But what were most people complaining about? Well, yes the No Russian mission was a travesty of epic proportions and made the game more about American pride than anything else, but the real concern for fans was Dedicated Server support for PC. If you look at the Metacritic score and at a great old group called: MODERN WARFARE 2 BOYCOTT, boasted over a thousand members. Unfortunately a lot of them caved and the game came to be one of the highest grossing entertainment properties.

The aesthetic of the video game medium is that of being able to create a world to inhabit and live in. While it may be on-rails or closed off to some degree, the medium is one of the only types to give you a complete experience of what living in that world would be like. From games such as Bethesda's Elder Scrolls series (Skyrim/Oblivion) all the way up to Nintendo's Metroid Prime, the first person perspective opens up a lot more than just an uncluttered HUD to present to players: It's a perfect window into the world. However, unlike most windows, you can interact with it. You can pick up that sword or you can shoot down that helicopter or you can burn that house down, but what was lost in most First Person games by now is that freedom.
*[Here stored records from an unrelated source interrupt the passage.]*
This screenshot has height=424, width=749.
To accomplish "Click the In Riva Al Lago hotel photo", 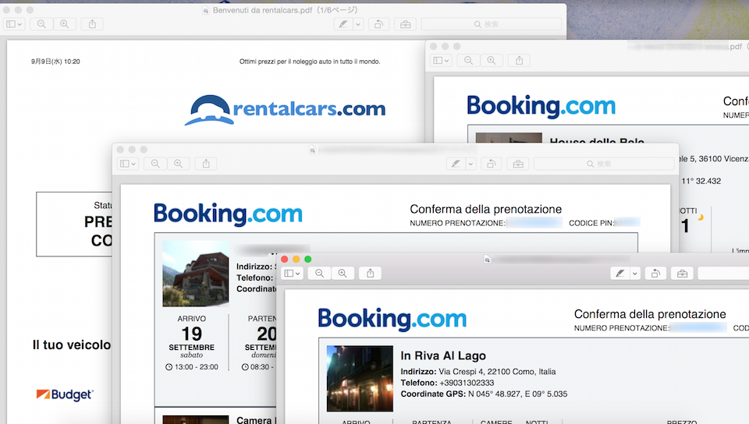I will [x=360, y=378].
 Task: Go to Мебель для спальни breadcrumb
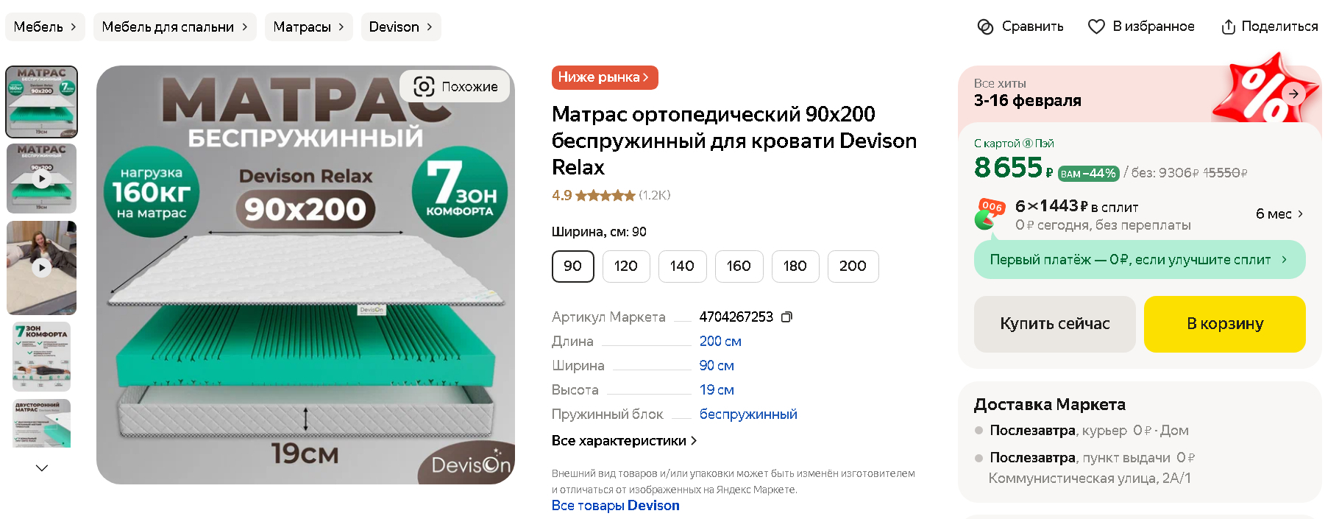point(175,27)
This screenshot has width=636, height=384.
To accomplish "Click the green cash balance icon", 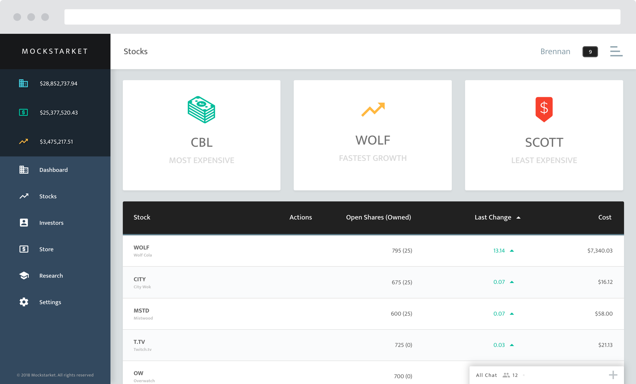I will (23, 113).
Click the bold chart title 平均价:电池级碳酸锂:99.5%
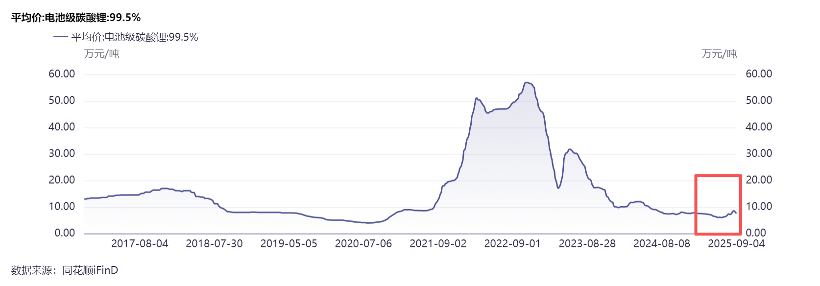Screen dimensions: 820x286 [76, 18]
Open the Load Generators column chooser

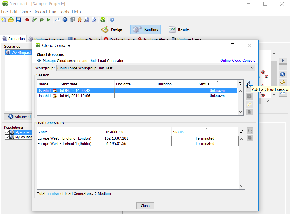tap(241, 131)
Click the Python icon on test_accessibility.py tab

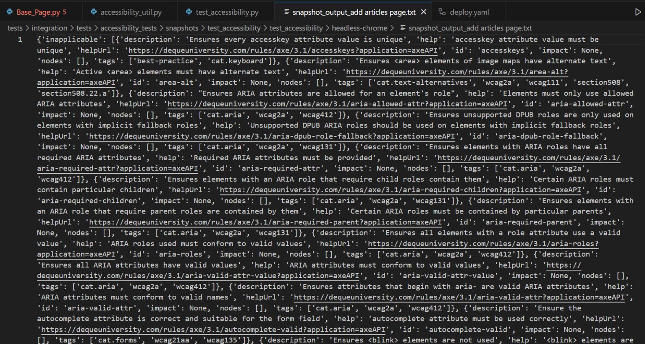[190, 12]
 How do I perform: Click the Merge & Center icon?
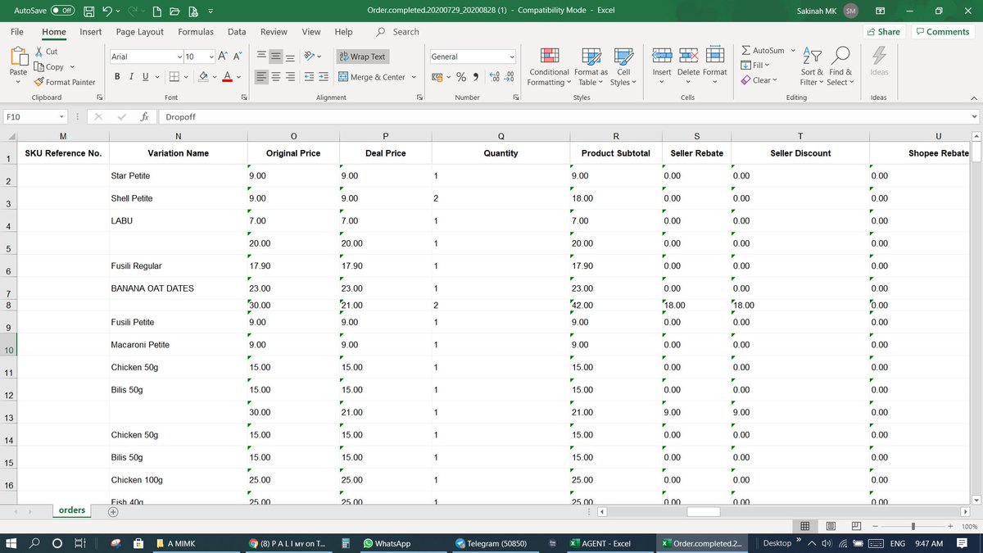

If you look at classic first person games, such as Doom and Duke Nukem 3D, sure they were blocked off by linearity, but it never broke the flow of gameplay for the sake of something ridiculous like, oh I don't know, a cutscene. The genre shifted into quite a story-orientated mode but it's adaption of action movie stereotypes and cliche's made it difficult to work as a video game.
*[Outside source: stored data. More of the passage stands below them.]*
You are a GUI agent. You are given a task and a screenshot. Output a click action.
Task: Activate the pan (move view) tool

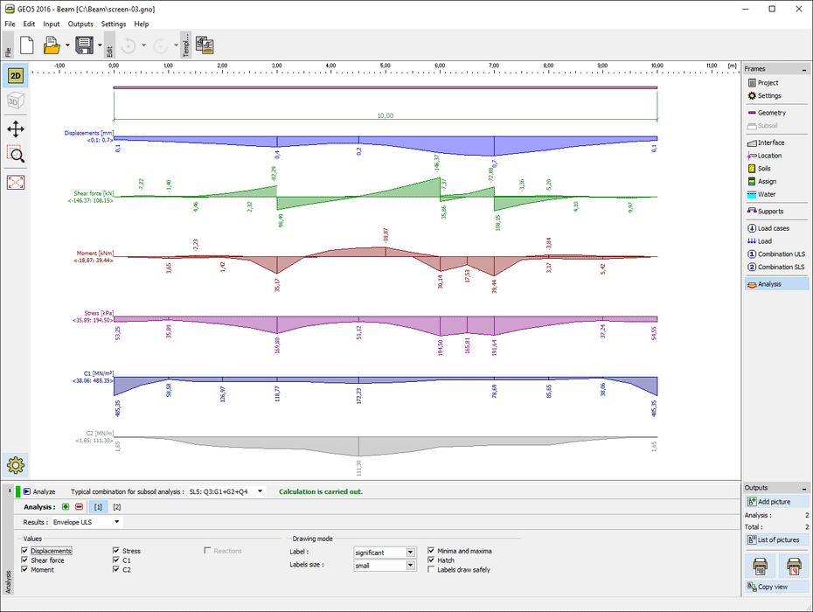click(x=16, y=129)
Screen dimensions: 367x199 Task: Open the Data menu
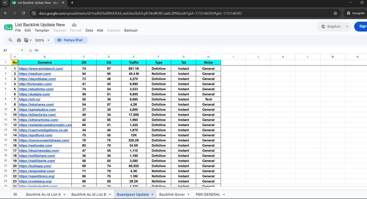[89, 31]
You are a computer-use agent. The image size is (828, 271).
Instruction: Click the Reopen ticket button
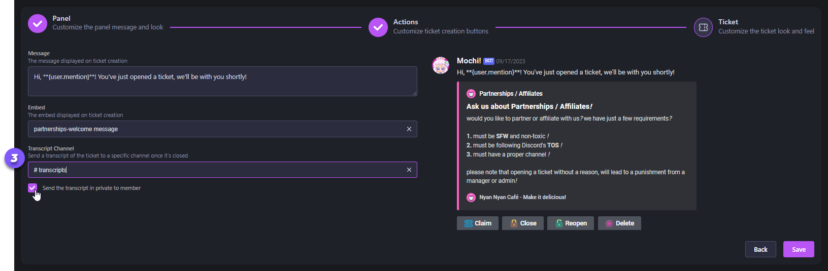coord(571,223)
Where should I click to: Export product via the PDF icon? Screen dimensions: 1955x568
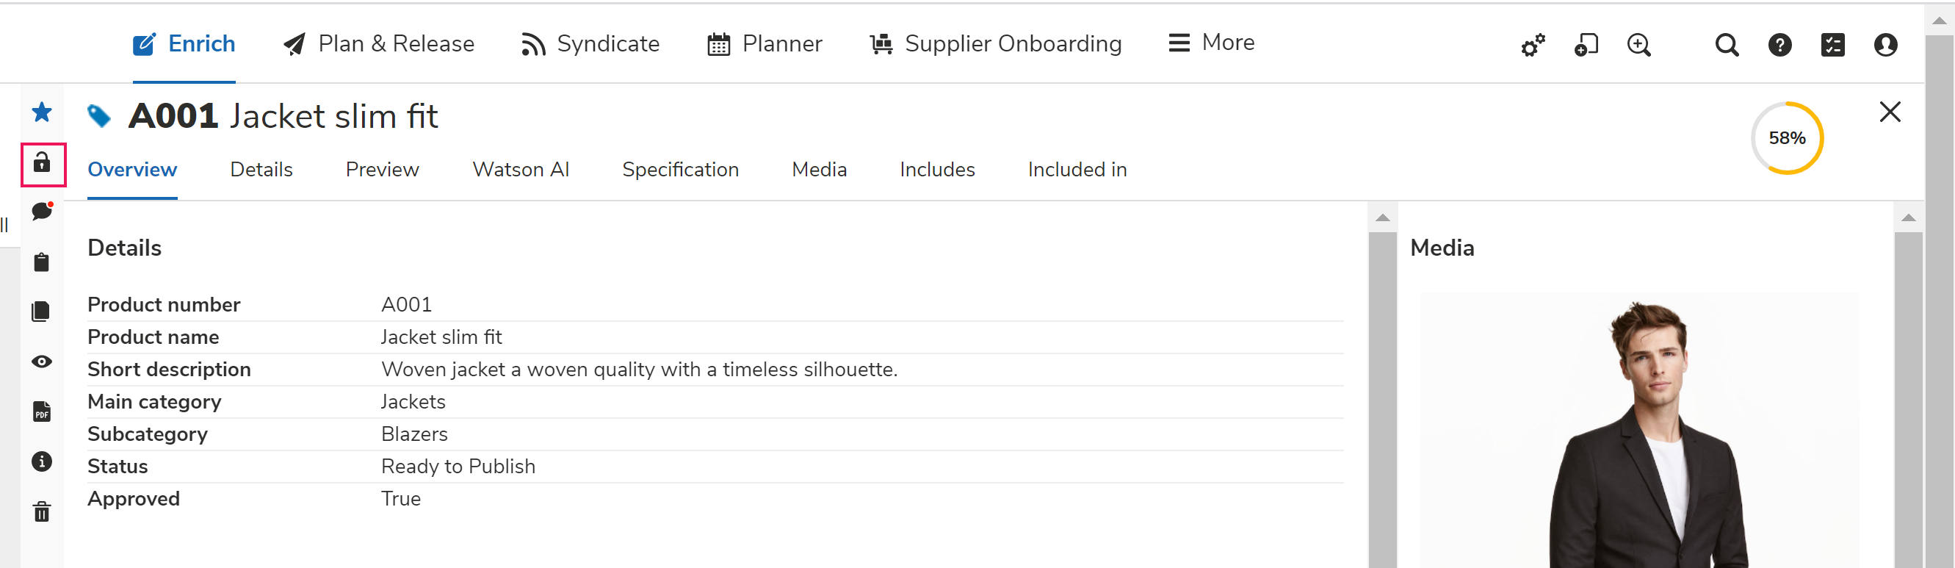point(42,412)
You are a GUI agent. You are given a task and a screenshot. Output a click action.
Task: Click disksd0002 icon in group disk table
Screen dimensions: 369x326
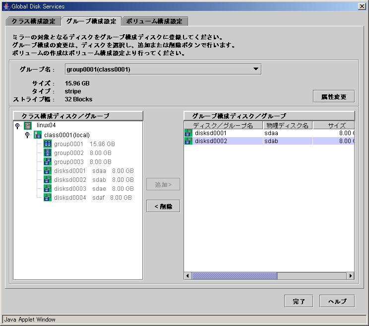click(188, 142)
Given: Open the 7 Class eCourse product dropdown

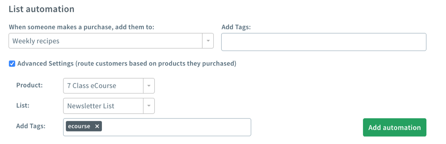Looking at the screenshot, I should point(109,86).
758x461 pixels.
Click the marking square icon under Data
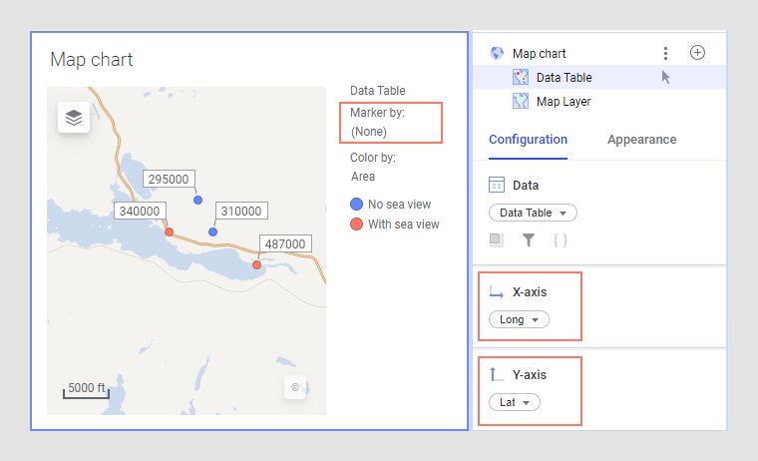click(x=497, y=239)
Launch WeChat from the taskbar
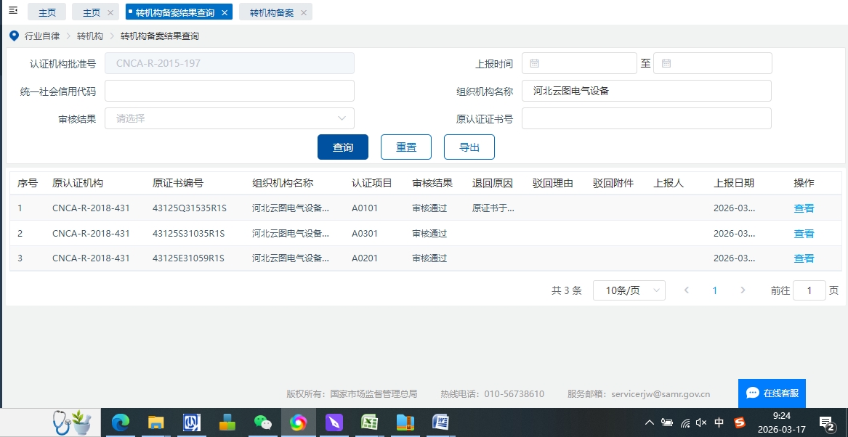The image size is (848, 437). point(262,422)
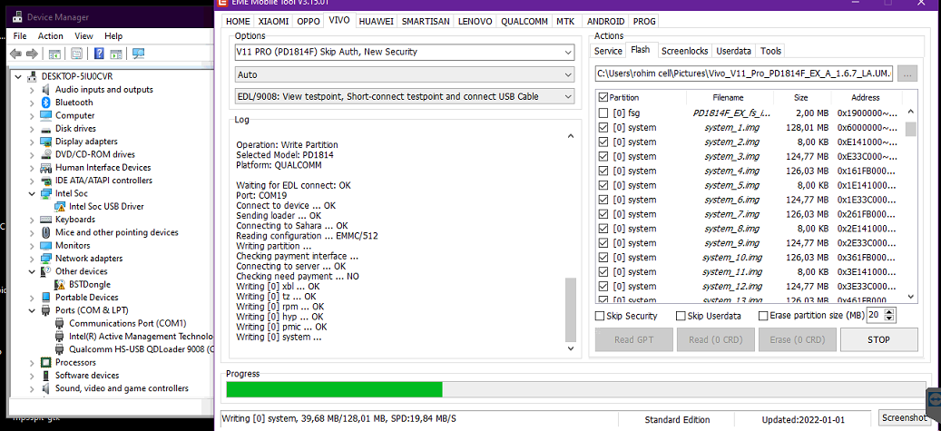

I may be jumping on the band wagon of Modern Warfare 3 as an un-game but I wanted to take the most recent game by Eurocom, Goldeneye Reloaded, as an example of an un-game. Firstly, to define an un-game, by my (limited) understanding of the term, it boils down to the fact that despite the interactivity of the medium a game relies heavily on classic cinematic storytelling to let the game unfold.
Goldeneye Reloaded may be the first post-MW2 game to really define the un-game outside of the Call of Duty franchise.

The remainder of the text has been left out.